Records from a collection
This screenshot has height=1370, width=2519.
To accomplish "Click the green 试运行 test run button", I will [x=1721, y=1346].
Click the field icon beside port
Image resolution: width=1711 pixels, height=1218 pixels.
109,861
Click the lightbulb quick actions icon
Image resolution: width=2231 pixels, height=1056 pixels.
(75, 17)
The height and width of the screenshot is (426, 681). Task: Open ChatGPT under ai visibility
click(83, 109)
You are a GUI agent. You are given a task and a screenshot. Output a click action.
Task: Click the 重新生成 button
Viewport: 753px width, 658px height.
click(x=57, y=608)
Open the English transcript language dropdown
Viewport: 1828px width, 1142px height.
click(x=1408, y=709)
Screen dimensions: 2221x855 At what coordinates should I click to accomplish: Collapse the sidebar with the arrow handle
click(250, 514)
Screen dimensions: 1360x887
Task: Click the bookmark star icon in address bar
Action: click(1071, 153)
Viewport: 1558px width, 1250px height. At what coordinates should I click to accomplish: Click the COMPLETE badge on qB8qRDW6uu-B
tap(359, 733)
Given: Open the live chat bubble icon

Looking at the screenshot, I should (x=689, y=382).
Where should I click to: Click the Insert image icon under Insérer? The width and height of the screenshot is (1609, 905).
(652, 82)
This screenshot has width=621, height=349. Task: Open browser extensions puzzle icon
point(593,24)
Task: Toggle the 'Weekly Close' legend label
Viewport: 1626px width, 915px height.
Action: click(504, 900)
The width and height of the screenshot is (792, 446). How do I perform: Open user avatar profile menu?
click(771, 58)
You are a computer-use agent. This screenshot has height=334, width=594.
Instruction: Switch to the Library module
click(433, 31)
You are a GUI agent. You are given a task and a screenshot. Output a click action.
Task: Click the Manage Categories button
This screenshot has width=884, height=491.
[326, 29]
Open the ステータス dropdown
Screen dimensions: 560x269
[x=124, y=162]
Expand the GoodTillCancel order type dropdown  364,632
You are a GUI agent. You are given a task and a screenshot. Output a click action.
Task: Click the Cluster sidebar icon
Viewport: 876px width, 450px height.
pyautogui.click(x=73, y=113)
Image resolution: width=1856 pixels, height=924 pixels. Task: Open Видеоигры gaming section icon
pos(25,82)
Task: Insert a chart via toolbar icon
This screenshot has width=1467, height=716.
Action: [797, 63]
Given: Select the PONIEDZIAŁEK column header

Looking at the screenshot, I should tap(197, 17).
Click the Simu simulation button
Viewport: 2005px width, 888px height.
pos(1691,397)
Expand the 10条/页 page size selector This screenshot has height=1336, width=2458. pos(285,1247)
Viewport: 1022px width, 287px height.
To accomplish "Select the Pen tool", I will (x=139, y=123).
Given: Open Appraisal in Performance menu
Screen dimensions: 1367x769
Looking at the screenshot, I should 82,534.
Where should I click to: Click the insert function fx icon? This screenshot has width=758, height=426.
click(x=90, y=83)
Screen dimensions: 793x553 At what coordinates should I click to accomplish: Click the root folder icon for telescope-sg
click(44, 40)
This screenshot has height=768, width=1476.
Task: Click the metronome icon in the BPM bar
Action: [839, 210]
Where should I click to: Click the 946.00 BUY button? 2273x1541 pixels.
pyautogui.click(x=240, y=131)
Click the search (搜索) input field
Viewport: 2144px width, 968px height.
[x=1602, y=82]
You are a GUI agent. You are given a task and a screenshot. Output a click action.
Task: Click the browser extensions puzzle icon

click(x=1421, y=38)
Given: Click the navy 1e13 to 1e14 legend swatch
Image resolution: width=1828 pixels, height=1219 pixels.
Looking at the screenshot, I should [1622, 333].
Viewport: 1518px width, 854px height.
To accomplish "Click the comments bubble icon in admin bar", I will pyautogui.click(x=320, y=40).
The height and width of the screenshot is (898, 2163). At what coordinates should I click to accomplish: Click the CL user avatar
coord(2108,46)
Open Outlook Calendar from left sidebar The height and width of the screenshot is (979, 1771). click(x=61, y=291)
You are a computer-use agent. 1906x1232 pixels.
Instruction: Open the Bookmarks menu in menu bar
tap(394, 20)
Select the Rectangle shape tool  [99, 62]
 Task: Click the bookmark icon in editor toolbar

* Activity *
Copy the lines above exactly, leaving every word as it is.

* Response box *
This screenshot has height=1370, width=2519.
To accomplish "Click the green 试运行 test run button", I will [x=1721, y=1346].
Click the field icon beside port
Image resolution: width=1711 pixels, height=1218 pixels.
109,861
Click the lightbulb quick actions icon
Image resolution: width=2231 pixels, height=1056 pixels.
(75, 17)
The height and width of the screenshot is (426, 681). Task: Open ChatGPT under ai visibility
click(83, 109)
You are a GUI agent. You are given a task and a screenshot. Output a click action.
Task: Click the 重新生成 button
Viewport: 753px width, 658px height.
click(x=57, y=608)
Open the English transcript language dropdown
Viewport: 1828px width, 1142px height.
click(x=1408, y=709)
Screen dimensions: 2221x855 At what coordinates should I click to accomplish: Collapse the sidebar with the arrow handle
click(250, 514)
Screen dimensions: 1360x887
Task: Click the bookmark star icon in address bar
Action: click(1071, 153)
Viewport: 1558px width, 1250px height. At what coordinates should I click to accomplish: Click the COMPLETE badge on qB8qRDW6uu-B
tap(359, 733)
Given: Open the live chat bubble icon

Looking at the screenshot, I should (x=689, y=382).
Where should I click to: Click the Insert image icon under Insérer? The width and height of the screenshot is (1609, 905).
(652, 82)
This screenshot has width=621, height=349. Task: Open browser extensions puzzle icon
point(593,24)
Task: Toggle the 'Weekly Close' legend label
Viewport: 1626px width, 915px height.
Action: click(504, 900)
The width and height of the screenshot is (792, 446). How do I perform: Open user avatar profile menu?
click(771, 58)
You are a computer-use agent. This screenshot has height=334, width=594.
Instruction: Switch to the Library module
click(433, 31)
You are a GUI agent. You are given a task and a screenshot. Output a click action.
Task: Click the Manage Categories button
This screenshot has width=884, height=491.
[326, 29]
Open the ステータス dropdown
Screen dimensions: 560x269
[x=124, y=162]
Expand the GoodTillCancel order type dropdown  364,632
You are a GUI agent. You are given a task and a screenshot. Output a click action.
Task: Click the Cluster sidebar icon
Viewport: 876px width, 450px height.
pyautogui.click(x=73, y=113)
Image resolution: width=1856 pixels, height=924 pixels. Task: Open Видеоигры gaming section icon
pos(25,82)
Task: Insert a chart via toolbar icon
This screenshot has width=1467, height=716.
Action: [797, 63]
Given: Select the PONIEDZIAŁEK column header

Looking at the screenshot, I should tap(197, 17).
Click the Simu simulation button
Viewport: 2005px width, 888px height.
pos(1691,397)
Expand the 10条/页 page size selector This screenshot has height=1336, width=2458. pos(285,1247)
Viewport: 1022px width, 287px height.
To accomplish "Select the Pen tool", I will (x=139, y=123).
Given: Open Appraisal in Performance menu
Screen dimensions: 1367x769
Looking at the screenshot, I should 82,534.
Where should I click to: Click the insert function fx icon? This screenshot has width=758, height=426.
click(x=90, y=83)
Screen dimensions: 793x553 At what coordinates should I click to accomplish: Click the root folder icon for telescope-sg
click(44, 40)
This screenshot has height=768, width=1476.
Task: Click the metronome icon in the BPM bar
Action: [839, 210]
Where should I click to: Click the 946.00 BUY button? 2273x1541 pixels.
pyautogui.click(x=240, y=131)
Click the search (搜索) input field
Viewport: 2144px width, 968px height.
[x=1602, y=82]
You are a GUI agent. You are given a task and a screenshot. Output a click action.
Task: Click the browser extensions puzzle icon

click(x=1421, y=38)
Given: Click the navy 1e13 to 1e14 legend swatch
Image resolution: width=1828 pixels, height=1219 pixels.
Looking at the screenshot, I should [1622, 333].
Viewport: 1518px width, 854px height.
To accomplish "Click the comments bubble icon in admin bar", I will pyautogui.click(x=320, y=40).
The height and width of the screenshot is (898, 2163). At what coordinates should I click to accomplish: Click the CL user avatar
coord(2108,46)
Open Outlook Calendar from left sidebar The height and width of the screenshot is (979, 1771). click(x=61, y=291)
You are a computer-use agent. 1906x1232 pixels.
Instruction: Open the Bookmarks menu in menu bar
tap(394, 20)
Select the Rectangle shape tool  [99, 62]
 Task: Click the bookmark icon in editor toolbar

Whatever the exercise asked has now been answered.